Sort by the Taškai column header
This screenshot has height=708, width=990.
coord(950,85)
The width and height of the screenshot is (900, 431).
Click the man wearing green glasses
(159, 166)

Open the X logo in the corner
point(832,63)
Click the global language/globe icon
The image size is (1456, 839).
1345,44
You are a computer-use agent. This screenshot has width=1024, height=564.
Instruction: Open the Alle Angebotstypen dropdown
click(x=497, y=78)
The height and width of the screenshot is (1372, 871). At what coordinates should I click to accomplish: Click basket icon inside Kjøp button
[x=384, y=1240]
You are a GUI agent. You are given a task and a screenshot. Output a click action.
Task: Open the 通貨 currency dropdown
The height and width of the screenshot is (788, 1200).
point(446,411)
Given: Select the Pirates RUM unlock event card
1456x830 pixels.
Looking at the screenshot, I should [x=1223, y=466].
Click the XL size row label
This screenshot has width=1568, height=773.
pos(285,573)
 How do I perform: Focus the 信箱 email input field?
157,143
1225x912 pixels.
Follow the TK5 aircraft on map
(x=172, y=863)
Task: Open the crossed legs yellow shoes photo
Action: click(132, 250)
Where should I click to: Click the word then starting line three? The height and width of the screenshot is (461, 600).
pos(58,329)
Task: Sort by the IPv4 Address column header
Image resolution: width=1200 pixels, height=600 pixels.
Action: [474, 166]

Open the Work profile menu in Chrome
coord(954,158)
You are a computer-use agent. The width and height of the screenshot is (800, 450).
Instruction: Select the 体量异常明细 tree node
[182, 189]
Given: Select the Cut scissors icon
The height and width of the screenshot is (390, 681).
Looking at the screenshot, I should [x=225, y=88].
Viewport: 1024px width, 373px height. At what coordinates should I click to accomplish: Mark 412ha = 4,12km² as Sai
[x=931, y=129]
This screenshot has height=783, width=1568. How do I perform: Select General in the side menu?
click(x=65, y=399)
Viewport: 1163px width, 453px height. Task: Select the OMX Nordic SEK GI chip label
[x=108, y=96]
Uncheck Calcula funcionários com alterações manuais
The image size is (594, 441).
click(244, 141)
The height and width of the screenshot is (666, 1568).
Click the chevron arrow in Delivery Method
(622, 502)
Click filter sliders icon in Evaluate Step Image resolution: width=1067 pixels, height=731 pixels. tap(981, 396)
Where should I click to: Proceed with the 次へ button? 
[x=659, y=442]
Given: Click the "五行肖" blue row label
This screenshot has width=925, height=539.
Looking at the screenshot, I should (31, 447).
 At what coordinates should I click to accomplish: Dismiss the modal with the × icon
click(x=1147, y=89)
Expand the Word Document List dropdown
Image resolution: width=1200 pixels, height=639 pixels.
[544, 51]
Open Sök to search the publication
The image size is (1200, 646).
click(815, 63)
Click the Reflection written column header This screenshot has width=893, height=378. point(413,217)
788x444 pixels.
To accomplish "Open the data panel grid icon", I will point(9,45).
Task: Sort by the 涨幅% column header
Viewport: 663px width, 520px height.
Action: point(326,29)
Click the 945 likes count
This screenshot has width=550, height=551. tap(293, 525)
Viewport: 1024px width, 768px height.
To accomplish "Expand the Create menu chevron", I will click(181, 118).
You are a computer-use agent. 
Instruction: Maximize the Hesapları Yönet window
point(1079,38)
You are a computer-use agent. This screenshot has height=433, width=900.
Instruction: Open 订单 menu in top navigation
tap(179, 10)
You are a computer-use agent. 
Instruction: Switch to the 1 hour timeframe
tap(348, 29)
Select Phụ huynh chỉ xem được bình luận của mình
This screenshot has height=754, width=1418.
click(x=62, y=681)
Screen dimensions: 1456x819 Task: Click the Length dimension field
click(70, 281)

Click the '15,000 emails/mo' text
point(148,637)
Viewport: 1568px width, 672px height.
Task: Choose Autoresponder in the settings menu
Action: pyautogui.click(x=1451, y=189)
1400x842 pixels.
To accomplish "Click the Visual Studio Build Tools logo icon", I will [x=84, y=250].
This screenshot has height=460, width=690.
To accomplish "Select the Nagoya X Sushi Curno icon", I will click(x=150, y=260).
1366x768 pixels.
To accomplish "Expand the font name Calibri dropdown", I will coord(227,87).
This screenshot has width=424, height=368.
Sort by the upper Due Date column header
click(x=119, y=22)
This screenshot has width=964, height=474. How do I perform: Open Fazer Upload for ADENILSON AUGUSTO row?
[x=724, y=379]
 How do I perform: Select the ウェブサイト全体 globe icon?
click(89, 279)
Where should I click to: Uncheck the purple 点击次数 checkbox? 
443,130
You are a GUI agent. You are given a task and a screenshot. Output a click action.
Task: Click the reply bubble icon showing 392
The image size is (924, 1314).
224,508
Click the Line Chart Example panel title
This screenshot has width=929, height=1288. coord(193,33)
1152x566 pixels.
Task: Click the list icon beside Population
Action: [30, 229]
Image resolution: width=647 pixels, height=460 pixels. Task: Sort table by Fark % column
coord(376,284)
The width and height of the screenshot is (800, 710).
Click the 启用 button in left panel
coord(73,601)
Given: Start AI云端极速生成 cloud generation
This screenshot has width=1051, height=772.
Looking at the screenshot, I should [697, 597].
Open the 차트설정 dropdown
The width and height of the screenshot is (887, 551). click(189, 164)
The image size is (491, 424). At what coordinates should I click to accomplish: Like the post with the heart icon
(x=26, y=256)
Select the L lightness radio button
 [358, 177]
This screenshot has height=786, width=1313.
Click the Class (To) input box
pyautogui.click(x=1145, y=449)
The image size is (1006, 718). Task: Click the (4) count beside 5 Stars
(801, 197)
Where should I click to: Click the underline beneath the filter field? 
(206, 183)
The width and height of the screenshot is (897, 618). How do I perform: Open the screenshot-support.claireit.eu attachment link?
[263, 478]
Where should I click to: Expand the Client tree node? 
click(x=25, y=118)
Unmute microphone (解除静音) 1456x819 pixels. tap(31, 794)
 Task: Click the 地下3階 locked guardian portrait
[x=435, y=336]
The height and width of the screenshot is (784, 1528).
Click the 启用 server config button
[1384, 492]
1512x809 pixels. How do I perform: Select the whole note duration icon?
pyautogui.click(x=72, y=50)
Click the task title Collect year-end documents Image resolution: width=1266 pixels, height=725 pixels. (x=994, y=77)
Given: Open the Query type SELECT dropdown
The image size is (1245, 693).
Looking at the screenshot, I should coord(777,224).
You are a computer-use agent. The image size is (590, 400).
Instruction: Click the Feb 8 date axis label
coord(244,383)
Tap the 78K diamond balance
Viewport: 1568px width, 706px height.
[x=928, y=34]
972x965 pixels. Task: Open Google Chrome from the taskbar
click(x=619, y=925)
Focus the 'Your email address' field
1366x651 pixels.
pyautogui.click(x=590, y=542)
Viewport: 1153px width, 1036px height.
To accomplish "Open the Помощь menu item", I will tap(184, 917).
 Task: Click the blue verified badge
====
● **TASK**: Among the entries above, find the line with "Unmute microphone (解除静音)" and the line with "Given: Open the Query type SELECT dropdown"; give again exactly these two lines and all lines between them.

● **THE ANSWER**:
Unmute microphone (解除静音) 1456x819 pixels. tap(31, 794)
 Task: Click the 地下3階 locked guardian portrait
[x=435, y=336]
The height and width of the screenshot is (784, 1528).
Click the 启用 server config button
[1384, 492]
1512x809 pixels. How do I perform: Select the whole note duration icon?
pyautogui.click(x=72, y=50)
Click the task title Collect year-end documents Image resolution: width=1266 pixels, height=725 pixels. (x=994, y=77)
Given: Open the Query type SELECT dropdown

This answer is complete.